Hmm......lets see, whats some interesting stuff that has recently happened?
Oh yeah, we had to give my dog tazz away. It was quite sad. I guess my parents came to the conclusion that nobody is ever home to give him attention, so we gave him away. I didn't know he was even gone until 2 days after it. I didn't even know we were giving him away, so that was some bull shit. Besides for my dog, not a whole lot has really happened. We basically rebuilt most of the inside of my house. We took out the kitchen floor, dining room floor, and living room floor, and we put down this wood grained floor. So that was pretty cool. Then we got a leather couch to match our chairs. Then we got a new dining room table, its glass. It has 8 chairs to it and the table sits up like bar counter height. Then we got a bunch of new glass tables in the living room. Then we got a 20" flat screen plasma tv that we put on the wall next to the dining room table so we can watch tv when we eat lol.
So yeah, not like any of that was interesting to any of you, but it is to me cause its where I live, ya know? But anyways, i'm working today, while all of you losers are home because you don't have school. So i think tonight i'm gonna go to the football game. And by the sounds of it i think me and Jessie are hanging out after the game.

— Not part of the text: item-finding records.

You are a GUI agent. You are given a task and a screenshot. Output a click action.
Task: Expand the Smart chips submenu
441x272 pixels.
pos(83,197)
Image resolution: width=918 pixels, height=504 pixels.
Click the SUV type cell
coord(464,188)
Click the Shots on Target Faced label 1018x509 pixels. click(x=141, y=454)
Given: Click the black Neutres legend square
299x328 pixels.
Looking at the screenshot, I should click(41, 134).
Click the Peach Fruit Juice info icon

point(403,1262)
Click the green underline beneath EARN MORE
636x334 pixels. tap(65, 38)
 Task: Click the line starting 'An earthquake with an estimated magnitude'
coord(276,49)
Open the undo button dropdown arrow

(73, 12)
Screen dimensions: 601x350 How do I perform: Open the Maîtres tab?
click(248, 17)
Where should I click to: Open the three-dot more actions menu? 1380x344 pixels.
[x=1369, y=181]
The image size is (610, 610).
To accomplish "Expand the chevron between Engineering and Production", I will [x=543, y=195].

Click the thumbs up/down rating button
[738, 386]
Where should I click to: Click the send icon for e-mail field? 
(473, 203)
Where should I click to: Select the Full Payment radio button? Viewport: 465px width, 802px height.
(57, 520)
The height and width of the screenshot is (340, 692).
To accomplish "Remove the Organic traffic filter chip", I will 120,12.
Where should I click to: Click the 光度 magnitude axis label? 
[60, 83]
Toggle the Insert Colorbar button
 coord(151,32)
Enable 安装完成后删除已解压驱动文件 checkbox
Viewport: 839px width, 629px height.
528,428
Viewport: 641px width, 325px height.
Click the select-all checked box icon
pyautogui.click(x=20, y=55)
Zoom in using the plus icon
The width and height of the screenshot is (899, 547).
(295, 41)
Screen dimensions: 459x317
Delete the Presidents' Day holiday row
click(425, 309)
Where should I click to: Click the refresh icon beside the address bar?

Jessie, i haven't seen you or hung out with you since saturday night at my house. So we need to make a point of definately hanging out tonight after the game. We were doing a little bit of joy riding after we left my house lol. You just pulled up to the drive thru at BK, then backed up and left lol. So yeah, we need to hang out cause we haven't in a long time and i miss you and stuff.
But anyways, i gotta go WORK now.
Kevin
2 ..chose the best times |
You almost always pick the best times to drop the worst lines..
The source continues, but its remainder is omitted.